Soderbergh lui donne l’apparence d’une statue du commandeur, aux yeux bleu acier, d’une raideur impressionnante, d’un spectre, revenu du lointain des sixties anglaises, comme l’incarnation d’une époque révolue sommée de se confronter à la réalité du présent. L’une des bonnes idées du film, c’est d’avoir donné le rôle de son ennemi à Peter Fonda, autre figure mythique des années 1960, côté californien. Ce qui donne lieu à un face-à-face à distance assez étrange et plutôt fantomatique. Comme une ombre crépusculaire au cœur de l’intense lumière californienne.

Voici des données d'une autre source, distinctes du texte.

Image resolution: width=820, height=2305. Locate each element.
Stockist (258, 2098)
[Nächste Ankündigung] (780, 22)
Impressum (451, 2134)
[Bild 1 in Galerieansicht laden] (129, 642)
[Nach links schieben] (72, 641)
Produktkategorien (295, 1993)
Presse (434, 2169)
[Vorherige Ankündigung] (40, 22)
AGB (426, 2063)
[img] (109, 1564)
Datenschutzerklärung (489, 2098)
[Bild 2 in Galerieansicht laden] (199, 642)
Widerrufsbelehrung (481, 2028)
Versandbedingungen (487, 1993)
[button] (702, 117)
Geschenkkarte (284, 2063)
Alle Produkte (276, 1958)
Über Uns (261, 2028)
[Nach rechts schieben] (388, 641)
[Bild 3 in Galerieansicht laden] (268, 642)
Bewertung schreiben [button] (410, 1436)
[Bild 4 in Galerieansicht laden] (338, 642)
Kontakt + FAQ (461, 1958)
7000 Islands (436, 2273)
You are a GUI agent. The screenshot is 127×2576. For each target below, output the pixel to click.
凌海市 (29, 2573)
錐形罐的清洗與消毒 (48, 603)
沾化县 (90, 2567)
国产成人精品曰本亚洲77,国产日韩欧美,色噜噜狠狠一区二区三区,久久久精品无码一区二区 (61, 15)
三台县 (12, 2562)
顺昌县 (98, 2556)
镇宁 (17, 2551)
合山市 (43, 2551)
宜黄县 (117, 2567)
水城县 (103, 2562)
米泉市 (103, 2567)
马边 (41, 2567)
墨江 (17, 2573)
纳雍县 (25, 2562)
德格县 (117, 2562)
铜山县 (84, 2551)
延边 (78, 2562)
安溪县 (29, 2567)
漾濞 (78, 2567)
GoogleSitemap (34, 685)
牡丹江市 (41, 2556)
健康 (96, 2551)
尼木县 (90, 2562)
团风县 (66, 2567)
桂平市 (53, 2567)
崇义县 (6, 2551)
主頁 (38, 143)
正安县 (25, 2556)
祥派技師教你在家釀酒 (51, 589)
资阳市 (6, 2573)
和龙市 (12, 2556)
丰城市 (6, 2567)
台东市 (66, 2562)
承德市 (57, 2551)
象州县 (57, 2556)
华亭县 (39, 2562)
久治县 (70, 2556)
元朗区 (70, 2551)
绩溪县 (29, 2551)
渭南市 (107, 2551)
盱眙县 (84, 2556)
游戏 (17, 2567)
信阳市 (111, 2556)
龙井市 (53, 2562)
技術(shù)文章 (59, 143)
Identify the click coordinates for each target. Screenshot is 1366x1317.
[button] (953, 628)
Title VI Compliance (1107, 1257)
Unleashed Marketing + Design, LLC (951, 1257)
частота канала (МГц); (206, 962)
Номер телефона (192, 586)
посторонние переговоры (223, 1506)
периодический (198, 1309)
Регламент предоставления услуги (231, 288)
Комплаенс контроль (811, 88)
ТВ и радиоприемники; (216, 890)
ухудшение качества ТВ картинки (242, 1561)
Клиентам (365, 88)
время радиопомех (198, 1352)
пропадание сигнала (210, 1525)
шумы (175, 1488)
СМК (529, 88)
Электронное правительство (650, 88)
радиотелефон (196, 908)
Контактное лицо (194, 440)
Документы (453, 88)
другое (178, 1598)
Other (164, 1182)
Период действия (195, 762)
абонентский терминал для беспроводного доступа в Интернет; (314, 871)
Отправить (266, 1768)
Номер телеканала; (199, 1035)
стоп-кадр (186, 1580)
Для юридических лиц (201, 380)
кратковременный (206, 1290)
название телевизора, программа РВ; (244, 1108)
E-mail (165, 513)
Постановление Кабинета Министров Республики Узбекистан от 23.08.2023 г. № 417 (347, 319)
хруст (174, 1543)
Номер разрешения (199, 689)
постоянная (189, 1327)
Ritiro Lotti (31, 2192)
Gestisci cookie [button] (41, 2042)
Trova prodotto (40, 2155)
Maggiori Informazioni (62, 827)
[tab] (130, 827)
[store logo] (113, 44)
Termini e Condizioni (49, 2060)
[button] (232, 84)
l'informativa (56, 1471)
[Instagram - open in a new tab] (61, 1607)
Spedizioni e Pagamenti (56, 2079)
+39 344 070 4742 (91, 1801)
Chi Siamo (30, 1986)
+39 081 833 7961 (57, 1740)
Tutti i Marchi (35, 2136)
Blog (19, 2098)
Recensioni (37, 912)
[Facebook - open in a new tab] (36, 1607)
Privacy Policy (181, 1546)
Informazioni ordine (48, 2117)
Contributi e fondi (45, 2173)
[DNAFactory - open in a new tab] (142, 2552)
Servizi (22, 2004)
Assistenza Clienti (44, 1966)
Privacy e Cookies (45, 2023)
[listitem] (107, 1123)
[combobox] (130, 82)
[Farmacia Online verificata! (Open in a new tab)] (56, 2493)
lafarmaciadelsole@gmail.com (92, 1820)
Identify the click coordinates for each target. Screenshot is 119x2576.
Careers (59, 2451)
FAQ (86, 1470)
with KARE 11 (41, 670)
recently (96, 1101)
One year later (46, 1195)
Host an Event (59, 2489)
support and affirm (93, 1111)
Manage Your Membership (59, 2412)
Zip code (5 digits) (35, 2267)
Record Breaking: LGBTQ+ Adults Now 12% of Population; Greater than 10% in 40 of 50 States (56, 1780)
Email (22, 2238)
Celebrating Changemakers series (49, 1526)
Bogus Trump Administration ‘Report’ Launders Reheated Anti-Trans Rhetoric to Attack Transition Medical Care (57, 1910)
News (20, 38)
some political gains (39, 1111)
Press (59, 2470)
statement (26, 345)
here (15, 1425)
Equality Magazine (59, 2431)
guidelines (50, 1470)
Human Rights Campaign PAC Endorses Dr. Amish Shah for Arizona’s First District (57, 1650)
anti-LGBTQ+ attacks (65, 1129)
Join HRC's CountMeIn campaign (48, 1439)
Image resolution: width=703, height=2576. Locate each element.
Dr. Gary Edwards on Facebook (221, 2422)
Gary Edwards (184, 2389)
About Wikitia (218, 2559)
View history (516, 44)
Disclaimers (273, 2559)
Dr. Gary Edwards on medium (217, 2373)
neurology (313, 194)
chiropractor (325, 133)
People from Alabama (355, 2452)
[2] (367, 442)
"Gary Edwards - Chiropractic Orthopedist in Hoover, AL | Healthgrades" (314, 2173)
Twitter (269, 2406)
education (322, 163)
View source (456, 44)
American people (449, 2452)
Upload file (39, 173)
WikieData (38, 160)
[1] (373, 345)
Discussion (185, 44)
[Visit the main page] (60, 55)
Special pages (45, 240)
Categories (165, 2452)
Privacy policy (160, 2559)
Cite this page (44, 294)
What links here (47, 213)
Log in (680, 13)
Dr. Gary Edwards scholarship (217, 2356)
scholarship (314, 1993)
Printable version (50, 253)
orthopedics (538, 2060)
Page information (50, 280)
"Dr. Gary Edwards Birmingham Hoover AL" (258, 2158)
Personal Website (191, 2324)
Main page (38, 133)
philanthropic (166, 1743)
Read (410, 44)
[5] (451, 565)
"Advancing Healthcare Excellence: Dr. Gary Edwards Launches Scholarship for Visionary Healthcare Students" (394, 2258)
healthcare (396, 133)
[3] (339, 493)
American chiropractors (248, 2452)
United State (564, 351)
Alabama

Comme si présent et passé, fiction et documentaire se mélangeaient inextricablement
Tout en étant d’une facture très contemporaine, L’Anglais est hanté par le passé de ses personnages et de ses acteurs. D’ailleurs, les flashbacks de la vie de Wilson, l’Anglais, sont en fait des extraits du premier film de Ken Loach, Pas de larmes pour Joy (1967), avec le jeune Terence Stamp en vedette. Ces plans en noir et blanc créent un trouble supplémentaire, comme si présent et passé, fiction et documentaire se mélangeaient inextricablement.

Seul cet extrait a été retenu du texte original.